▶ [Data for this exercise]:
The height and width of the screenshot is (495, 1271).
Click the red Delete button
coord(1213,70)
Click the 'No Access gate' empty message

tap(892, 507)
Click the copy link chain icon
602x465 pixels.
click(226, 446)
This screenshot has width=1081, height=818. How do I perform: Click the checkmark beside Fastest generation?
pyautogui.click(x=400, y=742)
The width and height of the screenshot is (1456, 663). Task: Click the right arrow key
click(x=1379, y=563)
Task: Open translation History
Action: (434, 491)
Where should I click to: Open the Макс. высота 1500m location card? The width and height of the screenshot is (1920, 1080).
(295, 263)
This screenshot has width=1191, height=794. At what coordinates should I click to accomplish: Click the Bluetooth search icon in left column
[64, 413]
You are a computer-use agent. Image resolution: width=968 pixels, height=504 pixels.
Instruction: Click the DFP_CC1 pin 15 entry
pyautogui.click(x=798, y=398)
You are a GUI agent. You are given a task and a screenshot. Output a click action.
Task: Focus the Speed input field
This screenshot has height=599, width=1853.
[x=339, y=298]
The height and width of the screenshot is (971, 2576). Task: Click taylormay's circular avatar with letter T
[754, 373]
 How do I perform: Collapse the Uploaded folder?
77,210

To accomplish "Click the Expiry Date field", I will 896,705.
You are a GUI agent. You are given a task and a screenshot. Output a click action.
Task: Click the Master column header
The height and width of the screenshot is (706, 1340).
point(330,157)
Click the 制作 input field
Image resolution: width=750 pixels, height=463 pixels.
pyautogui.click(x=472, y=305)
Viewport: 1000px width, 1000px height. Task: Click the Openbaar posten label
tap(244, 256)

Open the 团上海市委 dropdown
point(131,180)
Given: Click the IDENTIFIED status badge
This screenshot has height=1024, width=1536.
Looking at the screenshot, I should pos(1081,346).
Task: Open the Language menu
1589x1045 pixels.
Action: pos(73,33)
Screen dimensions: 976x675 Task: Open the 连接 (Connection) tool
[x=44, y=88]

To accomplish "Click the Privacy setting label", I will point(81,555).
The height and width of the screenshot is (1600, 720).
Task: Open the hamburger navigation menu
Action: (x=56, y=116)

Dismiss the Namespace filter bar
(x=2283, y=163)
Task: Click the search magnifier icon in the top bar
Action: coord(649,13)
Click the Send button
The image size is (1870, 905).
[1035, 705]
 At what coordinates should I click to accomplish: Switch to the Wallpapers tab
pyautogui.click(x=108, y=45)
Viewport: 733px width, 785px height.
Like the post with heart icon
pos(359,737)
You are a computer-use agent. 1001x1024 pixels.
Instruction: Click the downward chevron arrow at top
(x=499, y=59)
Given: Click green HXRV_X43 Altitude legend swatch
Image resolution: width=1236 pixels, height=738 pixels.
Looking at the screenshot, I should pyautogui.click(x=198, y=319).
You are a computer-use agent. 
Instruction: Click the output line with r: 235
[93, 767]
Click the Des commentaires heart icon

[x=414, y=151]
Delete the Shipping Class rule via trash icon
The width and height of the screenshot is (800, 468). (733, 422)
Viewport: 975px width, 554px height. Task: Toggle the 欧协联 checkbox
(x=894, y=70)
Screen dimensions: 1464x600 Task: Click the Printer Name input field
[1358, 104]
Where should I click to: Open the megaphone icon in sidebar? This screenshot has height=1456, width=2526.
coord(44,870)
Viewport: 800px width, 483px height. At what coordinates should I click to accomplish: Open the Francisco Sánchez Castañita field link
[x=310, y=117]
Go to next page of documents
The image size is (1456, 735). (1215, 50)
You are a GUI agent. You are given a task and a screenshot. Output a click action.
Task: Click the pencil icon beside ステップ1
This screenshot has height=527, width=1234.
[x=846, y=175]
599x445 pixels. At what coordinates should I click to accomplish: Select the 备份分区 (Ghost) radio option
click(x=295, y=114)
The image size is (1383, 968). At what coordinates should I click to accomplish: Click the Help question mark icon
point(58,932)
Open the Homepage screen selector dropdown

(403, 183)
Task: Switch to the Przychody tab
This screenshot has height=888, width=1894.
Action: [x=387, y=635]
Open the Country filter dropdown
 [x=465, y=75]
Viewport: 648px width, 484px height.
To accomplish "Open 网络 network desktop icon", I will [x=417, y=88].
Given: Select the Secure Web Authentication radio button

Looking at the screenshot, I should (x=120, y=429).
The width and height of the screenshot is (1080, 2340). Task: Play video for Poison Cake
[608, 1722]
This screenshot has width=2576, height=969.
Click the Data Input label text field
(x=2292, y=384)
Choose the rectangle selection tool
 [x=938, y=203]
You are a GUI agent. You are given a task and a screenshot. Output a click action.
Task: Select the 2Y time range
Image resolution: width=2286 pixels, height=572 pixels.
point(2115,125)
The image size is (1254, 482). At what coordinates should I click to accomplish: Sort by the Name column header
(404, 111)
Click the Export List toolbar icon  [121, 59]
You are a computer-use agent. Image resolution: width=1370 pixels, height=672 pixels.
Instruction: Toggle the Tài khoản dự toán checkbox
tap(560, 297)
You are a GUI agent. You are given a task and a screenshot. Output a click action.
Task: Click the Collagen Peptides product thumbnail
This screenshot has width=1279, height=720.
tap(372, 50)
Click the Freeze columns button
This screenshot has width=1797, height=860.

▶ [What the task requires]: Each record above has to be repeated word for word.

▶ [Answer to this task]:
The height and width of the screenshot is (495, 1271).
Click the red Delete button
coord(1213,70)
Click the 'No Access gate' empty message

tap(892, 507)
Click the copy link chain icon
602x465 pixels.
click(226, 446)
This screenshot has width=1081, height=818. How do I perform: Click the checkmark beside Fastest generation?
pyautogui.click(x=400, y=742)
The width and height of the screenshot is (1456, 663). Task: Click the right arrow key
click(x=1379, y=563)
Task: Open translation History
Action: (434, 491)
Where should I click to: Open the Макс. высота 1500m location card? The width and height of the screenshot is (1920, 1080).
(295, 263)
This screenshot has width=1191, height=794. At what coordinates should I click to accomplish: Click the Bluetooth search icon in left column
[64, 413]
You are a computer-use agent. Image resolution: width=968 pixels, height=504 pixels.
Instruction: Click the DFP_CC1 pin 15 entry
pyautogui.click(x=798, y=398)
You are a GUI agent. You are given a task and a screenshot. Output a click action.
Task: Focus the Speed input field
This screenshot has height=599, width=1853.
[x=339, y=298]
The height and width of the screenshot is (971, 2576). Task: Click taylormay's circular avatar with letter T
[754, 373]
 How do I perform: Collapse the Uploaded folder?
77,210

To accomplish "Click the Expiry Date field", I will 896,705.
You are a GUI agent. You are given a task and a screenshot. Output a click action.
Task: Click the Master column header
The height and width of the screenshot is (706, 1340).
point(330,157)
Click the 制作 input field
Image resolution: width=750 pixels, height=463 pixels.
pyautogui.click(x=472, y=305)
Viewport: 1000px width, 1000px height. Task: Click the Openbaar posten label
tap(244, 256)

Open the 团上海市委 dropdown
point(131,180)
Given: Click the IDENTIFIED status badge
This screenshot has height=1024, width=1536.
Looking at the screenshot, I should pos(1081,346).
Task: Open the Language menu
1589x1045 pixels.
Action: pos(73,33)
Screen dimensions: 976x675 Task: Open the 连接 (Connection) tool
[x=44, y=88]

To accomplish "Click the Privacy setting label", I will point(81,555).
The height and width of the screenshot is (1600, 720).
Task: Open the hamburger navigation menu
Action: (x=56, y=116)

Dismiss the Namespace filter bar
(x=2283, y=163)
Task: Click the search magnifier icon in the top bar
Action: coord(649,13)
Click the Send button
The image size is (1870, 905).
[1035, 705]
 At what coordinates should I click to accomplish: Switch to the Wallpapers tab
pyautogui.click(x=108, y=45)
Viewport: 733px width, 785px height.
Like the post with heart icon
pos(359,737)
You are a computer-use agent. 1001x1024 pixels.
Instruction: Click the downward chevron arrow at top
(x=499, y=59)
Given: Click green HXRV_X43 Altitude legend swatch
Image resolution: width=1236 pixels, height=738 pixels.
Looking at the screenshot, I should pyautogui.click(x=198, y=319).
You are a computer-use agent. 
Instruction: Click the output line with r: 235
[93, 767]
Click the Des commentaires heart icon

[x=414, y=151]
Delete the Shipping Class rule via trash icon
The width and height of the screenshot is (800, 468). (733, 422)
Viewport: 975px width, 554px height. Task: Toggle the 欧协联 checkbox
(x=894, y=70)
Screen dimensions: 1464x600 Task: Click the Printer Name input field
[1358, 104]
Where should I click to: Open the megaphone icon in sidebar? This screenshot has height=1456, width=2526.
coord(44,870)
Viewport: 800px width, 483px height. At what coordinates should I click to accomplish: Open the Francisco Sánchez Castañita field link
[x=310, y=117]
Go to next page of documents
The image size is (1456, 735). (1215, 50)
You are a GUI agent. You are given a task and a screenshot. Output a click action.
Task: Click the pencil icon beside ステップ1
This screenshot has height=527, width=1234.
[x=846, y=175]
599x445 pixels. At what coordinates should I click to accomplish: Select the 备份分区 (Ghost) radio option
click(x=295, y=114)
The image size is (1383, 968). At what coordinates should I click to accomplish: Click the Help question mark icon
point(58,932)
Open the Homepage screen selector dropdown

(403, 183)
Task: Switch to the Przychody tab
This screenshot has height=888, width=1894.
Action: [x=387, y=635]
Open the Country filter dropdown
 [x=465, y=75]
Viewport: 648px width, 484px height.
To accomplish "Open 网络 network desktop icon", I will [x=417, y=88].
Given: Select the Secure Web Authentication radio button

Looking at the screenshot, I should (x=120, y=429).
The width and height of the screenshot is (1080, 2340). Task: Play video for Poison Cake
[608, 1722]
This screenshot has width=2576, height=969.
Click the Data Input label text field
(x=2292, y=384)
Choose the rectangle selection tool
 [x=938, y=203]
You are a GUI agent. You are given a task and a screenshot. Output a click action.
Task: Select the 2Y time range
Image resolution: width=2286 pixels, height=572 pixels.
point(2115,125)
The image size is (1254, 482). At what coordinates should I click to accomplish: Sort by the Name column header
(404, 111)
Click the Export List toolbar icon  [121, 59]
You are a computer-use agent. Image resolution: width=1370 pixels, height=672 pixels.
Instruction: Toggle the Tài khoản dự toán checkbox
tap(560, 297)
You are a GUI agent. You are given a task and a screenshot. Output a click action.
Task: Click the Collagen Peptides product thumbnail
This screenshot has width=1279, height=720.
tap(372, 50)
Click the Freeze columns button
This screenshot has width=1797, height=860.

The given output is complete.